The COVID-19 crisis poses a big challenge for employers to rationalize the benefits they offer to employees. With budgets stretched and every dollar scrutinized, tough choices loom on DC plan offerings, in addition to programs like financial wellness.
Strong Financial Wellness Uptake—But Need for a Revamp
About 65% of plan sponsors say they offer a financial wellness program today, much higher than the 43% reported in our previous ongoing survey, Inside the Minds of Plan Sponsors. Among plans with $250 million and more in assets, 74% offer such programs.
The most popular topics: retirement planning and budgeting (66%), retiree healthcare planning (59%), basic investment education (57%) and college saving solutions (57%) (Display). And now more than ever, employees may be open to additional learning about budgeting and saving to create an emergency fund that better prepares them for the future.
Employees are more engaged, too—the median participation rate in financial wellness programs is up to 50% from 30% in our last survey.
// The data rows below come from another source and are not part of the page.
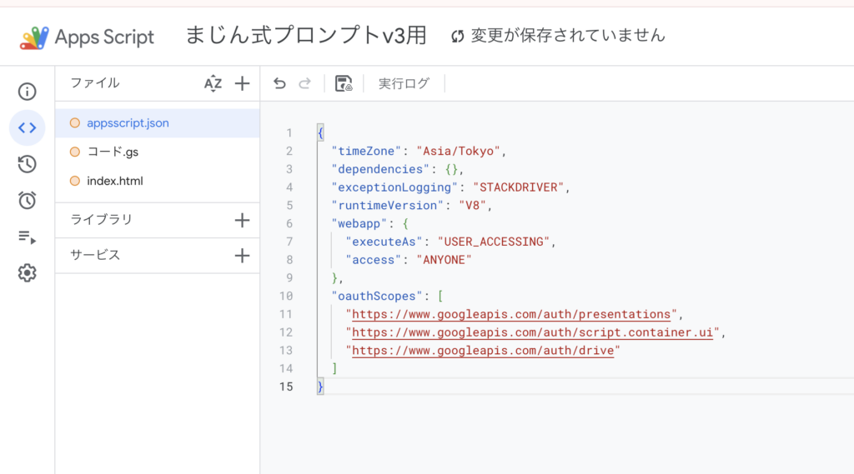This screenshot has height=474, width=854.
Task: Click the project title まじん式プロンプトv3用
Action: pyautogui.click(x=305, y=36)
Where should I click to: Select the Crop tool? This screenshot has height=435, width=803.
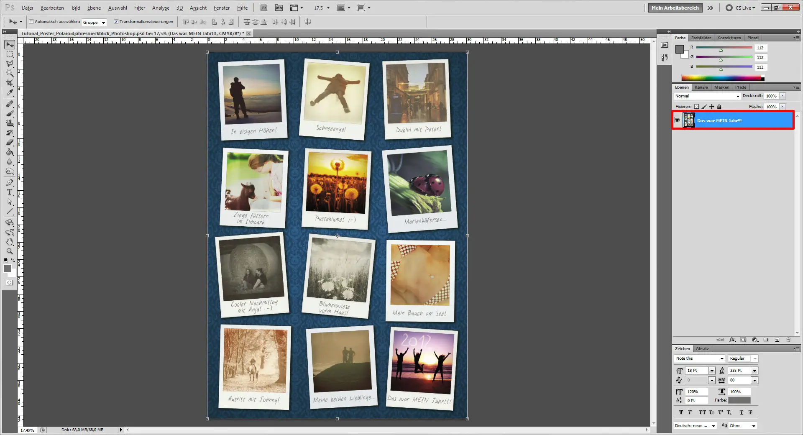point(10,82)
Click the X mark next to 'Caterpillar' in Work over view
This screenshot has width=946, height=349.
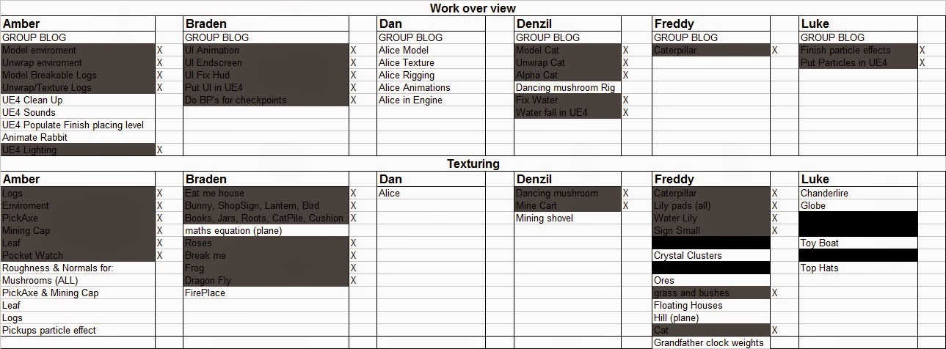(774, 51)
However, most participants (52%) have accessed financial wellness programs through big, in-person group meetings, which now may prove challenging to do.
These programs are even more meaningful during a crisis, but today’s social distancing requires a revamp that may include online channels, small or individual teleconferencing or videoconferencing, and chatbots (software for online chats). All of this comes when participants may be tiring of lengthy online to-do lists.